ESET reported all discovered vulnerabilities to Lenovo in October 2021 and Lenovo has software updates available to address the issues. Lenovo published a list of firmware updates to address the vulnerabilities on March 12. Lenovo did not respond to messages seeking comment by press time.

“UEFI threats can be extremely stealthy and dangerous,” Martin Smolár, an ESET researcher who discovered the threats, said in a statement. “They are executed early in the boot process before transferring control to the operating system, which means that they can bypass almost all security measures and mitigations higher in the stack that could prevent their operating system payloads from being executed.”

  He added, “Our discovery demonstrates that in some cases deployment of the UEFI threats might not be as difficult as expected and the larger amount of real-world UEFI threats discovered in the last several years suggests that adversaries are aware of this.”

ESET said the first two of the vulnerabilities affect UEFI firmware drivers originally meant for Lenovo’s manufacturing process only. ESET said they were mistakenly included in the notebooks on BIOS images without being deactivated and left those machines vulnerable. A third threat was found to be an SMM memory corruption that would allow arbitrary read/write from/into SMRAM, with can lead to the execution of malicious code, the company said.

“All of the real-world UEFI threats discovered in the last years—Lojax, MosaicRegressor, Moonbounce, ESPecter, Finspy—needed to bypass or disable the security mechanisms in some way in order to be deployed and executed,” Smolár wrote. ESET explained that hackers could use the vulnerability to implant malicious software on the SPI flash, a small memory chip located on the computer’s motherboard and normally protected by BIOS Control Register.

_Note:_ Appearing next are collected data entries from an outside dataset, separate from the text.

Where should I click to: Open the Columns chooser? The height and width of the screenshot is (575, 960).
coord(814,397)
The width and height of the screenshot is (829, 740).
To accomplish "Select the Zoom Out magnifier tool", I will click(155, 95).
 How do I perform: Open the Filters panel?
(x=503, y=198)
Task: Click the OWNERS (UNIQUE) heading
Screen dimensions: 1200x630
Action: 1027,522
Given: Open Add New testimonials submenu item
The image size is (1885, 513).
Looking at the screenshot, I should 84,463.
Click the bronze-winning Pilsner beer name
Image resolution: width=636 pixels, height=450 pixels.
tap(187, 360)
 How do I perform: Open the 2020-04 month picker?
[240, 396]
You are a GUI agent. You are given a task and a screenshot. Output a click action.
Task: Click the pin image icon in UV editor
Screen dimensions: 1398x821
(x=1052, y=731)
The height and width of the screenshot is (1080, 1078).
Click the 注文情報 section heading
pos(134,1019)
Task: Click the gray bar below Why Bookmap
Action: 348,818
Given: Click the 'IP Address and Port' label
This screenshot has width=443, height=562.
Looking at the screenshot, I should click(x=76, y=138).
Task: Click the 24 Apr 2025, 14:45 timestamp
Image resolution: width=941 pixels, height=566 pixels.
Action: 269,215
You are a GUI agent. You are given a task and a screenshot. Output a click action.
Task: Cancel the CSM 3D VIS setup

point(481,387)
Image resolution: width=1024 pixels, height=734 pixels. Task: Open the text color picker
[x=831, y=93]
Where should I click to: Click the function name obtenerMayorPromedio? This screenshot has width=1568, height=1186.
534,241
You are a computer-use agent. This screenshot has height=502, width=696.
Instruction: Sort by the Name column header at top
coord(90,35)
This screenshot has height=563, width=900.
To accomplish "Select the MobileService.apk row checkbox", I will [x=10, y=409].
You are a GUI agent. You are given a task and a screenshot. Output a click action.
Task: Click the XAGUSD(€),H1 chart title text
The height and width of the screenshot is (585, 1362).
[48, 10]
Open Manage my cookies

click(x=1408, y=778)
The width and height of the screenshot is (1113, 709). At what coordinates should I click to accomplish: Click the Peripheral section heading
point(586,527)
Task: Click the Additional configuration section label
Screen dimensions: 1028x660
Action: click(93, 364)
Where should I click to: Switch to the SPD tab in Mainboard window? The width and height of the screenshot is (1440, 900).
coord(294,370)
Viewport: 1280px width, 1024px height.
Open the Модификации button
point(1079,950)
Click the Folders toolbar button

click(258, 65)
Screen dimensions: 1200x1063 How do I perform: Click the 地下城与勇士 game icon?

Tony Anscombe, chief security evangelist at ESET, explained that the BIOS system is a particularly vulnerable target because even removing the hard drive doesn’t address the security threat. “If a cybercriminal could get access to the device, they could disable a lot of the security mechanisms that are on the device,” he said. “And of course that makes the whole system more vulnerable to attacks. So it’s important that a consumer actually goes and checks if that device is on the list and if it is, that they actually do update their firmware.”

Anscombe said ESET in the past has uncovered vulnerabilities that have affected billions of devices. “So, this is a lot, but in perspective, we’ve seen bigger cases of vulnerabilities,” he said. “And this is software-level. And let’s be clear: No software is perfect. However much you test it, sometimes there are vulnerabilities.”

ESET said threats can be executed early in the boot process, bypassing almost all security measures and the only fix is to update the firmware.